Even so, not everyone in the state of Illinois can feel included in Pritzker’s stance.

While punchy national headlines announce that Illinois has outlawed book bans, Chicago Books to Women in Prison board president, Vicki White, can’t help but point out that this bill applies only to public libraries, not Illinois jail and prison libraries, or books sent by mail that are regulated by the Illinois Department of Corrections (IDOC).

In response to the governor’s tweet, White, who has been involved with the volunteer-run nonprofit organization for over a decade, urges the state to incorporate incarcerated folks in Pritzker’s declaration to “stand up for liberty.”
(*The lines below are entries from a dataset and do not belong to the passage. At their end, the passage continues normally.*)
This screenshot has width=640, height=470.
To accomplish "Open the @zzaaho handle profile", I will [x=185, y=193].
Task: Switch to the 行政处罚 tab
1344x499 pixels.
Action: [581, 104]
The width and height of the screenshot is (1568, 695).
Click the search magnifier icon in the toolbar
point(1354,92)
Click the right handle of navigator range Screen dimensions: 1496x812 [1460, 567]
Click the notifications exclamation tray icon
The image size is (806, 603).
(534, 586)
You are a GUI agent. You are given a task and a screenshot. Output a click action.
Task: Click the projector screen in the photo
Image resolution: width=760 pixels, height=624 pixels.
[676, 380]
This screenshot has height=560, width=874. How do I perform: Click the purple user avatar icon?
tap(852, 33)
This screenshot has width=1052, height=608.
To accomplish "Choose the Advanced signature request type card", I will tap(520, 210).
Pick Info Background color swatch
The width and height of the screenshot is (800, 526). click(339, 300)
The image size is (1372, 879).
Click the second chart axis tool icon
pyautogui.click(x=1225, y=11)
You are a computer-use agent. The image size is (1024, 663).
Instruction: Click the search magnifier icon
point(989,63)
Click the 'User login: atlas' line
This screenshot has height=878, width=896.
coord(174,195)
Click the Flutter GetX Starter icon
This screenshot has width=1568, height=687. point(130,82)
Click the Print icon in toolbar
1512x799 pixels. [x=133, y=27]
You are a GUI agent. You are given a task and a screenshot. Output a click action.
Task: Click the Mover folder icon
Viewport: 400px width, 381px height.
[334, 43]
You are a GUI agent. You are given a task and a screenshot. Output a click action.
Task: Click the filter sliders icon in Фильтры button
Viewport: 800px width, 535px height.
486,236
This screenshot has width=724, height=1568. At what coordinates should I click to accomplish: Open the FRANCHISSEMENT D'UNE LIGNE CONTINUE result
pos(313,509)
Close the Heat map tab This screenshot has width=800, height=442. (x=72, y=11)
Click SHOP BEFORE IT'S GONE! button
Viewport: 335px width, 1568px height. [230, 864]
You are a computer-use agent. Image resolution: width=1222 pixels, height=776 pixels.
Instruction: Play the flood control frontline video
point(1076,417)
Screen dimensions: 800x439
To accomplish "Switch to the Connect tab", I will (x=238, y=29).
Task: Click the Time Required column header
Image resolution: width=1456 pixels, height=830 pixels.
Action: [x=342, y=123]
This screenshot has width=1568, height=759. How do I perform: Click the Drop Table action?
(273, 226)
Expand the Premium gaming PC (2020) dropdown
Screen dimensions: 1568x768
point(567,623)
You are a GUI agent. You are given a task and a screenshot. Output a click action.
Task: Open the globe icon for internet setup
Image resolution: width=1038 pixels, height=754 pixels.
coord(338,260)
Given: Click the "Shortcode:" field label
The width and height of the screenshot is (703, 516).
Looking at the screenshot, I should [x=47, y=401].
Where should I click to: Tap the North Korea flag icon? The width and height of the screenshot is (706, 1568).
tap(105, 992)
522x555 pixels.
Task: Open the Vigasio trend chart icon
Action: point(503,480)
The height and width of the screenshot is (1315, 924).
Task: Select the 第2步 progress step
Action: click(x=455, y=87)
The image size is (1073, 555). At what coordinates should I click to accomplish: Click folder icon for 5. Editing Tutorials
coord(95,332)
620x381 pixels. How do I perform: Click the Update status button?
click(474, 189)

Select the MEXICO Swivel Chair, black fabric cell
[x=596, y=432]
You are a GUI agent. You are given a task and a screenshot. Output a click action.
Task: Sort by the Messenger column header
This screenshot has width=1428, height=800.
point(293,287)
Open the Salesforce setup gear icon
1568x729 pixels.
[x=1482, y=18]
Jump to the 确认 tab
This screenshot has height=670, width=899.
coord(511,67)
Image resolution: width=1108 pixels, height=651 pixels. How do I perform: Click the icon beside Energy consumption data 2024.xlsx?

“I would just ask Pritzker to spearhead the same type of action in prisons, and not just prison libraries but prisons in general,” White said. “Because there are the books in the prison libraries, but books from organizations like ours go through the mail room. Another thing that would be excellent would be for an [assessment] to happen from the top; fold in the prison library system into the Illinois library system and [take it] out of the Illinois Department of Corrections…JB Pritzker, I love what you’re saying. Maybe just think a little more broadly.”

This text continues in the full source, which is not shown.